Q: Pandas dataframe from for loop

Question

EDIT 2, 9/1 See my answer below!

Pretty new at Python and Pandas here. I've got a script here that uses a for loop to query my database using each line in my list. That all works great, but I can't figure out how to build a data frame from the results of that loop. Any and all pointers are welcome!

#Remove stuff
print "Cleaning list"
def multiple_replacer(key_values):
  replace_dict = dict(key_values)
  replacement_function = lambda match: replace_dict[match.group(0)]
  pattern = re.compile("|".join([re.escape(k) for k, v in key_values]), re.M)
  return lambda string: pattern.sub(replacement_function, string)

multi_line = multiple_replacer(key_values)

print "Querying Database..."
for line in source:
  brand_url = multi_line(line)
  #Run Query with cleaned list
  mysql_query = ("select ub.url as 'URL', b.name as 'Name', b.id as 'ID' from api.brand b join api.url_brand ub on b.id=ub.brand_id where ub.url like '%%%s%%' and b.deleted=0 group by 3;" % brand_url)
  list1 = []
  brands = my_query('prod', mysql_query)

print "Writing CSV..."
#Create DF and CSV
for row in brands:
  list1.append({"URL":row['URL'],"Name":['Name'],"ID":['ID']})
  if brands.shape == (3,0):
    df1 = pd.DataFrame(data = brands, columns=['URL','Name','ID'])
  output = df1.to_csv('ongoing.csv',index=False)
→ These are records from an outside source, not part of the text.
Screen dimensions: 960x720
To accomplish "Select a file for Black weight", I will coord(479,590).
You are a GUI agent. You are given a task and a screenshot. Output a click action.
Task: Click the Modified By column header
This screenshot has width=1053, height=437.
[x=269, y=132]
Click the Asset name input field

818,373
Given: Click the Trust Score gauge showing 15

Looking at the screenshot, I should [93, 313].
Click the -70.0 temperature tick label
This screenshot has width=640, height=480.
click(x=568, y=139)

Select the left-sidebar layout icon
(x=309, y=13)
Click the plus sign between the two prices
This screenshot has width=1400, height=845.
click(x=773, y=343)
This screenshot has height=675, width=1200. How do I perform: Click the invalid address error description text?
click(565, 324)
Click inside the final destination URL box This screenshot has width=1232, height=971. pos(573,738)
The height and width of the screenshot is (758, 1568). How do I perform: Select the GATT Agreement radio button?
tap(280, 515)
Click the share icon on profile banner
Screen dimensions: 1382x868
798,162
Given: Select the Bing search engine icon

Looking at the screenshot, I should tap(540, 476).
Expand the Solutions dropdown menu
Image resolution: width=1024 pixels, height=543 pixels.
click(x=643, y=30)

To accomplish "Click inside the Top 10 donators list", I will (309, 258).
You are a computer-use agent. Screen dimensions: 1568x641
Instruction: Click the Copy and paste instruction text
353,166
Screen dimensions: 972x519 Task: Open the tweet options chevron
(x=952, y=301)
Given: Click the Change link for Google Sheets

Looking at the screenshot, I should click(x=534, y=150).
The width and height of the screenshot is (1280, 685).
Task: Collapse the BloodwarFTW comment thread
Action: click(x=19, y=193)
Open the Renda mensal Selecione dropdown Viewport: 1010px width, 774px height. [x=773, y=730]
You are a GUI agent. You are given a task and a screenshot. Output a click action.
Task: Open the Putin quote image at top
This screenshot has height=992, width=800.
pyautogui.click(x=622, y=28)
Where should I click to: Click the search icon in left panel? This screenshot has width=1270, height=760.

EDIT 8/30 Here is my edit, attempting to use zyxue's method:

#Remove stuff
print "Cleaning list"
def multiple_replacer(key_values):
  replace_dict = dict(key_values)
  replacement_function = lambda match: replace_dict[match.group(0)]
  pattern = re.compile("|".join([re.escape(k) for k, v in key_values]), re.M)
  return lambda string: pattern.sub(replacement_function, string)

multi_line = multiple_replacer(key_values)

print "Querying Database..."
for line in source:
  brand_url = multi_line(line)
  #Run Query with cleaned list
  mysql_query = ("select ub.url as 'URL', b.name as 'Name', b.id as 'ID' from api.brand b join api.url_brand ub on b.id=ub.brand_id where ub.url like '%%%s%%' and b.deleted=0 group by 3;" % brand_url)
  brands = my_query('prod', mysql_query)

print "Writing CSV..."
#Create DF and CSV
records = []
for row in brands:
  records.append({"URL":row['URL'],"Name":['Name'],"ID":['ID']})
  if brands.shape == (3,0):
    records.append(dict(zip(brands, ['URL', 'Name', 'ID'])))
df1 = pd.DataFrame.from_records(records)
output = df1.to_csv('ongoing.csv', index=False)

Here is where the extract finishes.